Data Loss/Leak Prevention

• Establish the  Incident Response framework for GSOC and consult with various business units and legal counsel on developing and improving data leakage protection processes. Maintain and update investigation handling expectations and service level expectations.
• Development and maintenance of DLP Policies, Standards, Procedures, and Guidelines. Ensure compliance with regulations required for DLP.
• Conduct regular audits and assessments to ensure compliance with data protection regulations and internal policies.
• Ensure metrics (Key Performance / Risk Indicators) for measuring the effectiveness of the DLP solution are in place.
• Identify stakeholders in IT, legal, and compliance teams to ensure secure data handling practices across the organization. Plan awareness material for sessions for the stakeholders.
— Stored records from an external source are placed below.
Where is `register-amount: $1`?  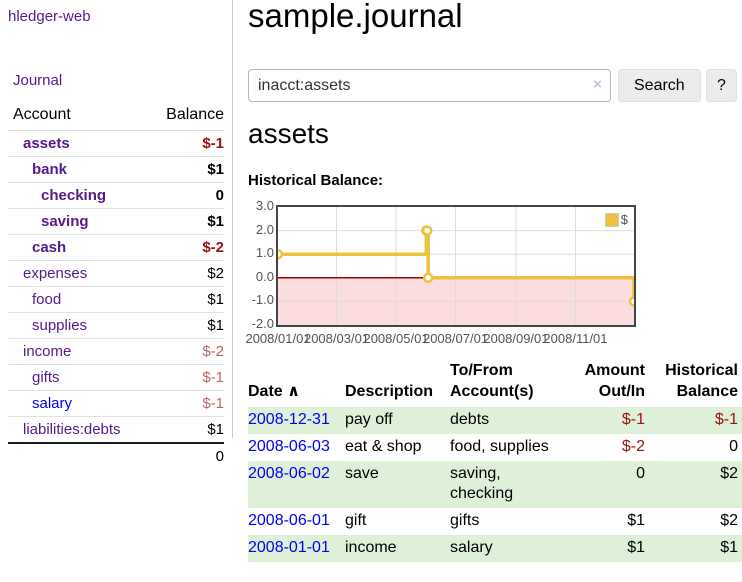 register-amount: $1 is located at coordinates (636, 520).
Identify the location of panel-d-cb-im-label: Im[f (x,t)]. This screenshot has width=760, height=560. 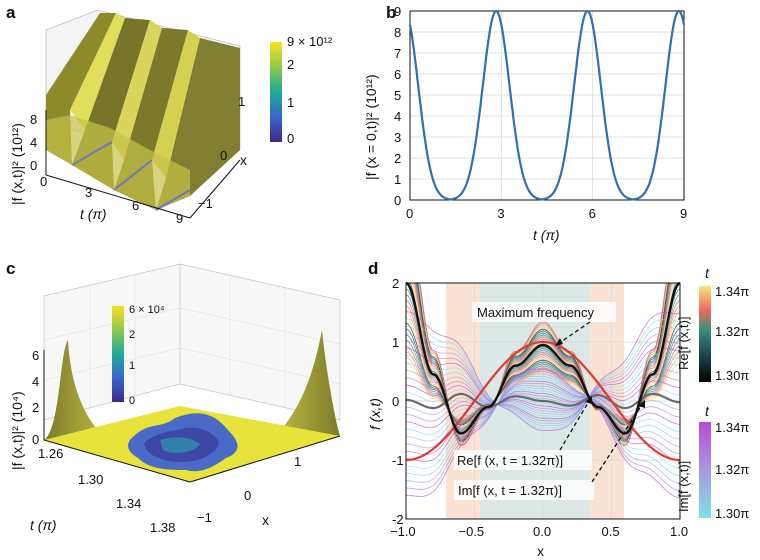
(684, 486).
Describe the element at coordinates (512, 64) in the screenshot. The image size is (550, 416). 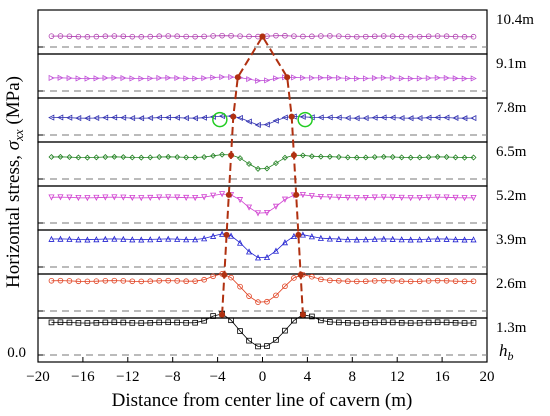
I see `series-label: 9.1m` at that location.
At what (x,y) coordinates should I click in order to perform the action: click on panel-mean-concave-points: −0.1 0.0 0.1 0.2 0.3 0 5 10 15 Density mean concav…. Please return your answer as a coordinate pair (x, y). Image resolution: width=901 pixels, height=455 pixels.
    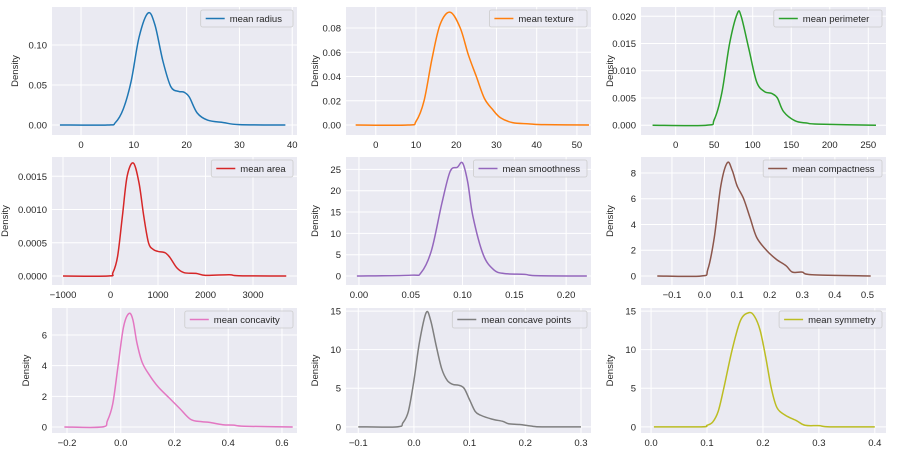
    Looking at the image, I should click on (450, 378).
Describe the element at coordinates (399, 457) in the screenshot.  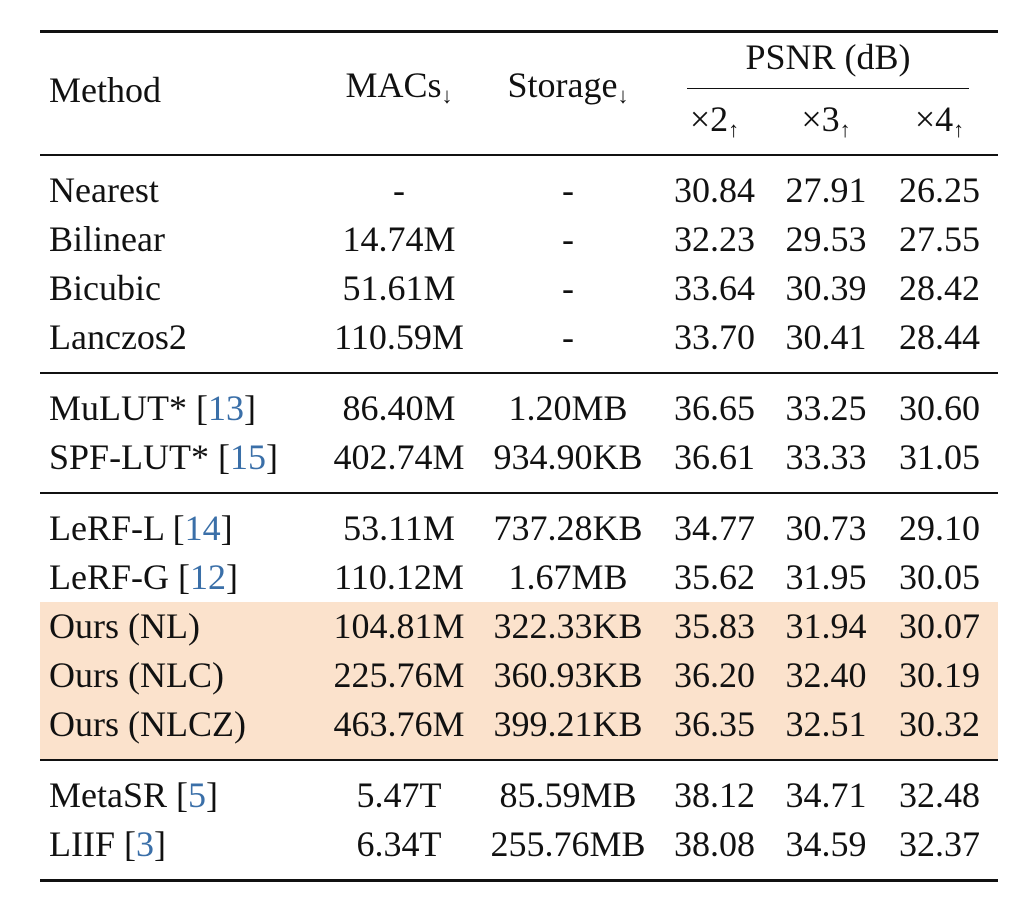
I see `macs-cell: 402.74M` at that location.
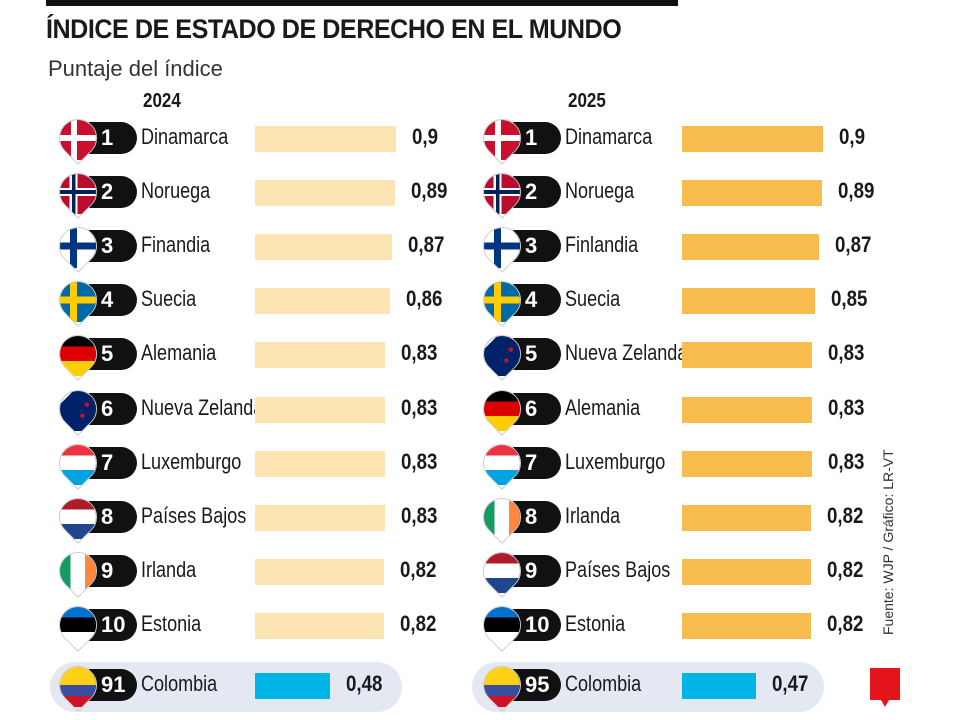 The height and width of the screenshot is (720, 960). I want to click on value-label: 0,89, so click(856, 191).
Data Security Posture Management

• Ensure data discovery exercise across the bank using automated techniques and create data flow diagrams for relevant departments across the bank.
• Ensure maintenance of an accurate inventory of all data assets and management of the entire lifecycle of data, from creation to deletion.
• Develop and implement data masking and anonymization strategies and use of encryption protocol for to encrypt data before transmission.
• Ensure keys are generated using strong random number generators to prevent predictability and implement key rotation policies to periodically change keys and secrets, reducing the impact of compromised keys.
• Designing and implementing a secure architecture for data storage, processing, and transmission.
• Evaluating and recommending security tools and technologies.
• Implementing and maintaining security standards and frameworks (e.g., ISO 27001, NIST Cybersecurity Framework, PDPL, PDPO, PCI).
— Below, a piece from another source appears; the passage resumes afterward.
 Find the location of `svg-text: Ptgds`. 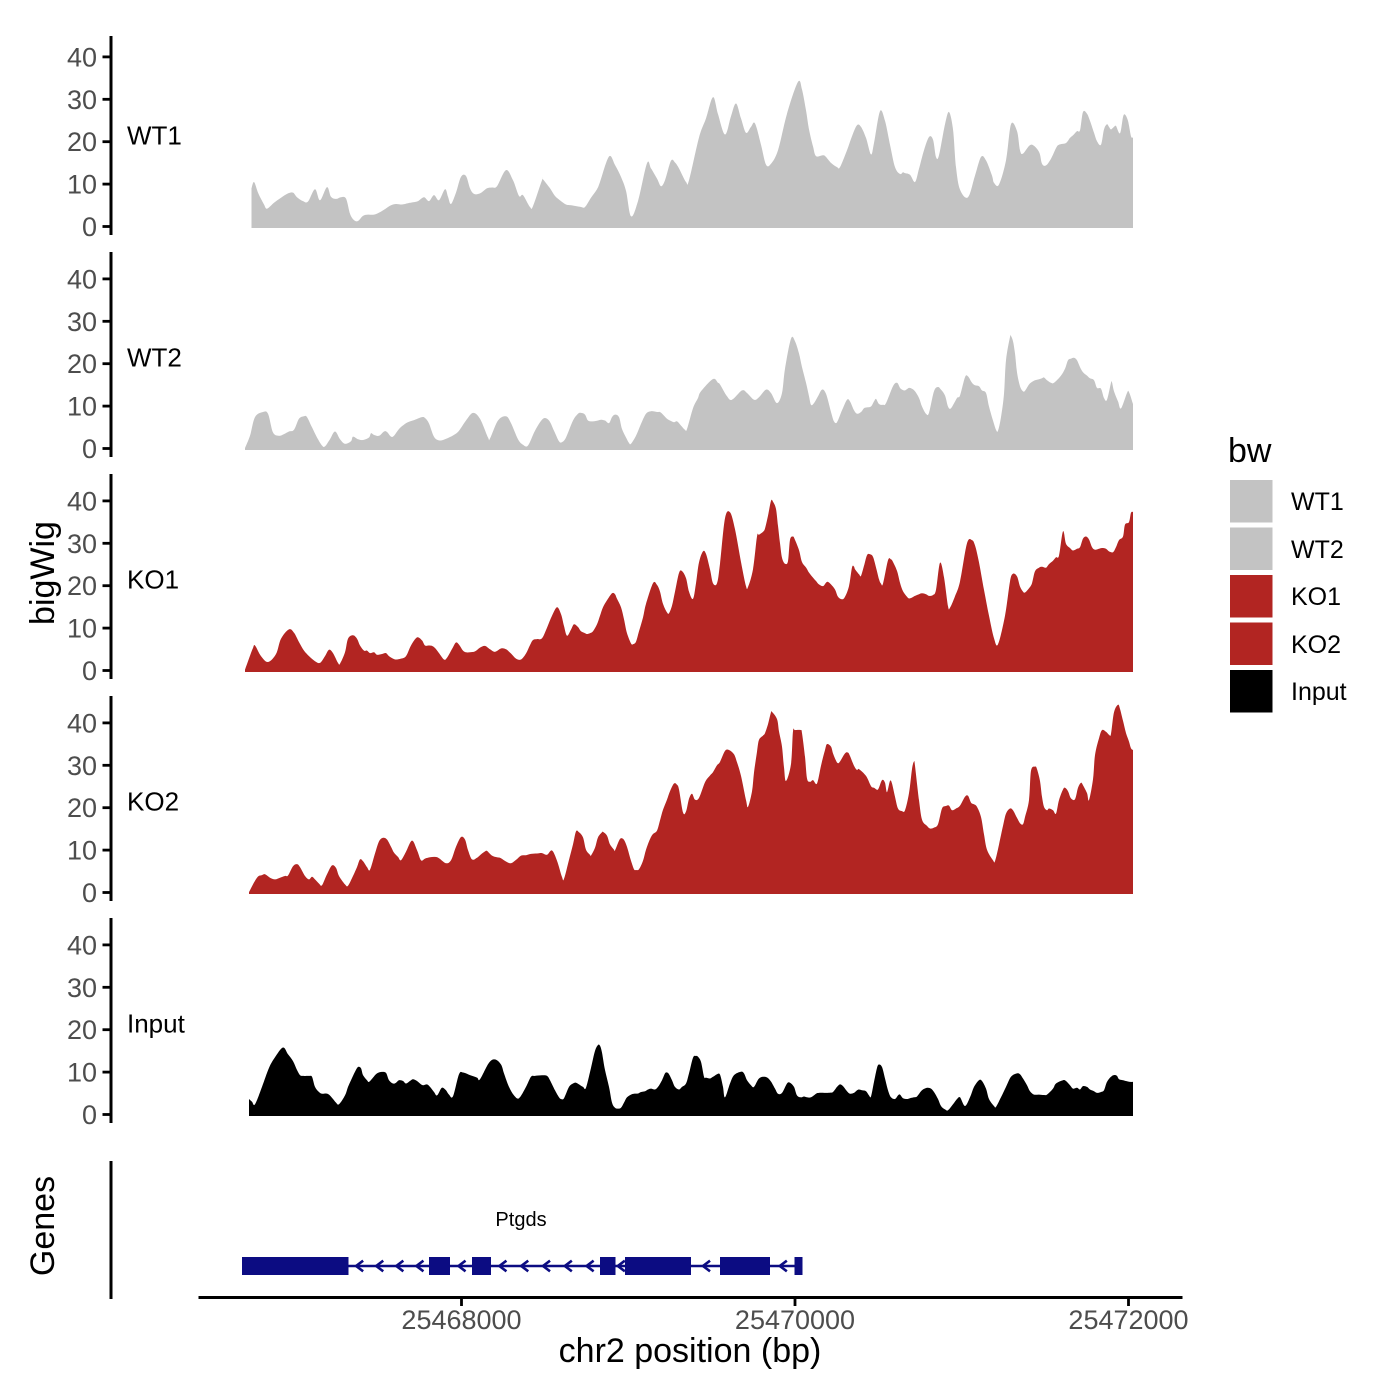

svg-text: Ptgds is located at coordinates (520, 1220).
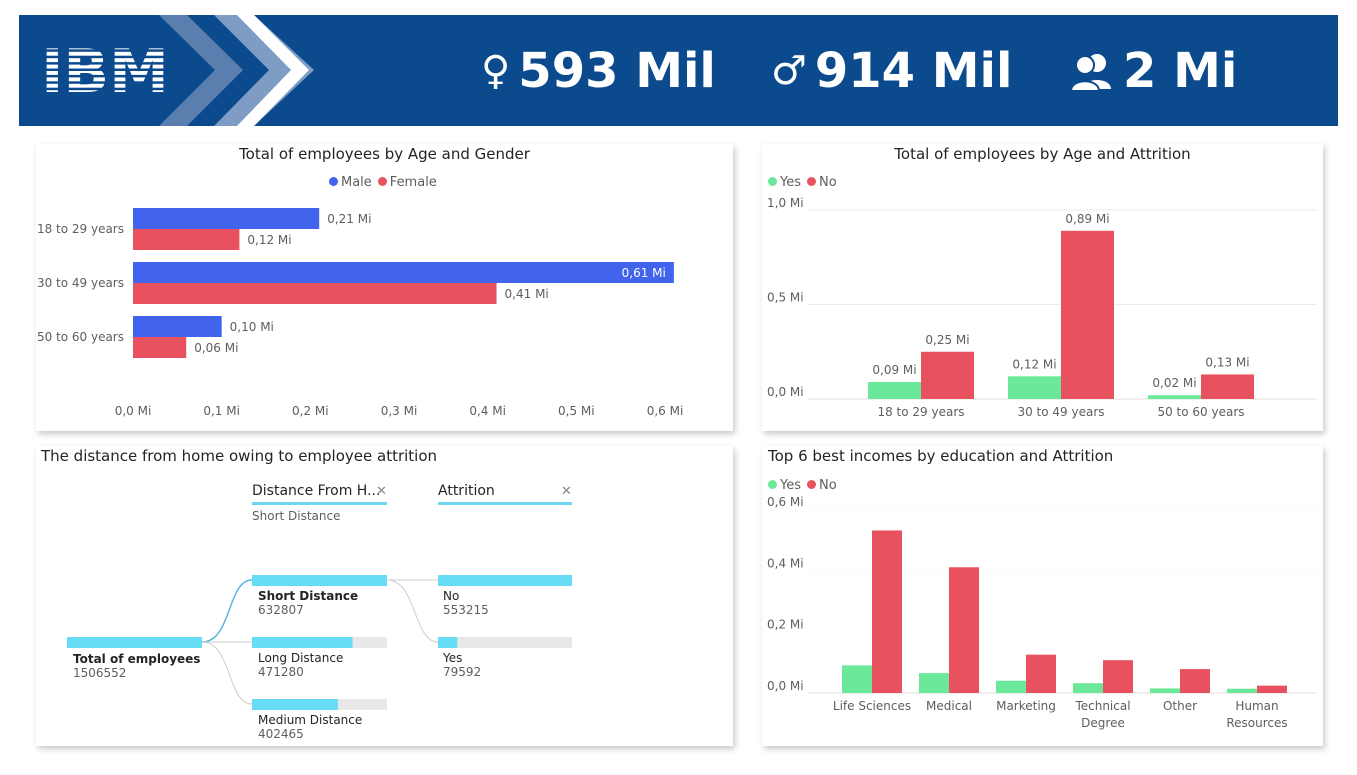 The width and height of the screenshot is (1357, 775). What do you see at coordinates (666, 411) in the screenshot?
I see `x-tick-label: 0,6 Mi` at bounding box center [666, 411].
Database Activity Monitoring

• Manage daily operations of database activity monitoring (DAM) systems, ensuring continuous monitoring and alerting. Regularly review system logs and performance metrics. 
• Track KPIs to measure DAM effectiveness and conduct regular risk assessments of database systems and create mitigation strategies. Track and report on identified risks. 
• Regularly review database logs and reports to identify and address potential security incidents. Implement preventative measures to address recurring issues. 
• Ensure database security configurations adhere to best practices and organizational policies. Conduct regular security audits. 
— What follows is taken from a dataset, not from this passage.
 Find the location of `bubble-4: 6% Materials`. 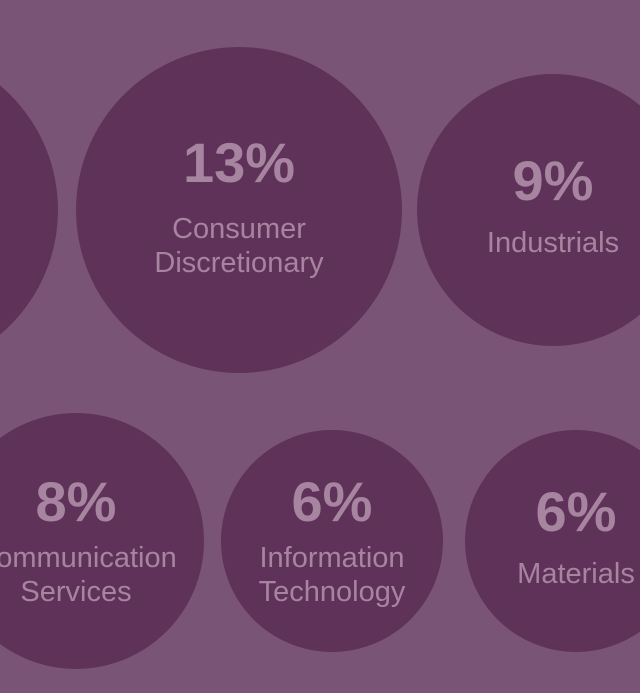

bubble-4: 6% Materials is located at coordinates (552, 541).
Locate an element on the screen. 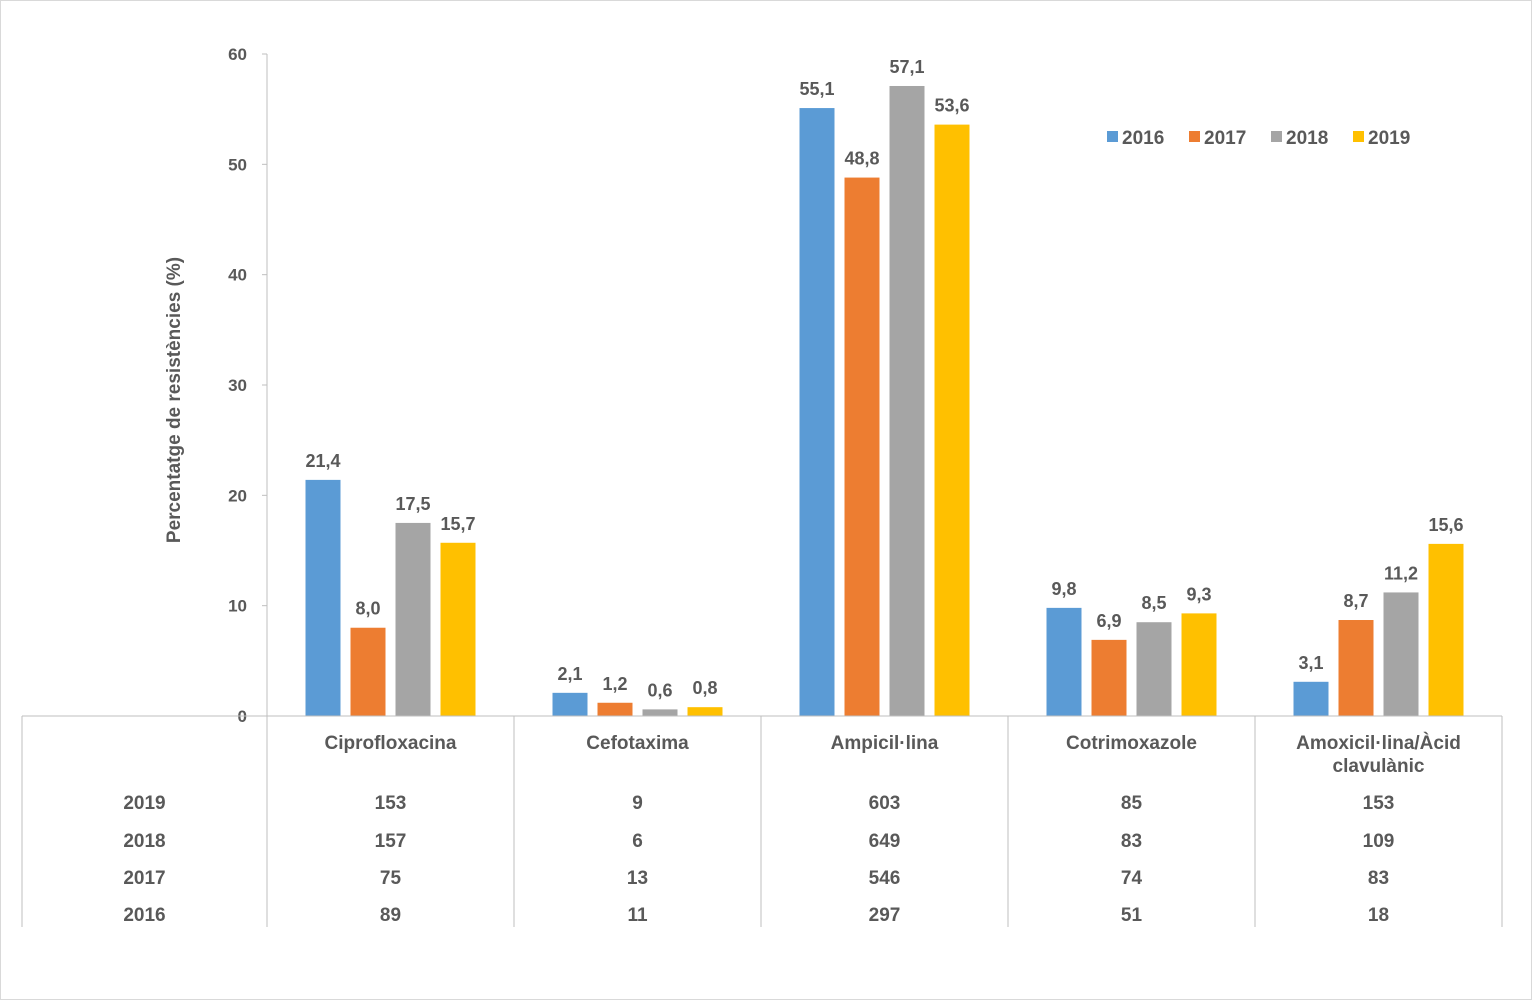 The image size is (1532, 1000). x-category-label: Cotrimoxazole is located at coordinates (1132, 744).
Other Data Protection Initiatives & Collaboration with other teams

• Drive any other projects related to Data Protection such as Insider Risk Mgmt. enhanced security controls in Backup & Restoration, Data retention & Deletion, Data Discovery & Scans using Privacy Mgmt solution etc
• Provide effective governance of the projects through well-defined KPIs/KRIs 
• Collaborate with other teams in ISG to ensure effective implementation of the projects 
• Collaborate with Data Privacy team in reviews and assessments to cover overall Data protection requirements
• Graduate/ Post Graduate degree in Science/ Engineering/ IT.
• Minimum 2 Professional certifications: CIPPE / CIPM / CIPT / CDPSE, CISA, CISM, PCI-QSA, CISSP, SABSA.
• 12+ years working experience working in a large financial institution/ bank with minimum 4 years’ experience within a compliance, legal, audit and/or risk function, with recent experience in data protection projects/implementation.                                                                                           
• Familiarity with advanced Data Privacy and Protection technologies, risk, threat and vulnerability assessments, and security measures. 
• Strong experience and knowledge across the Data Privacy and Protection domains including governance, policy procedures, compliance management, risk management and Data Breach response etc.

Comprehensive knowledge of Data Privacy and Protection regulatory and compliance requirements across various industries and how they influence the bank's DPP strategy.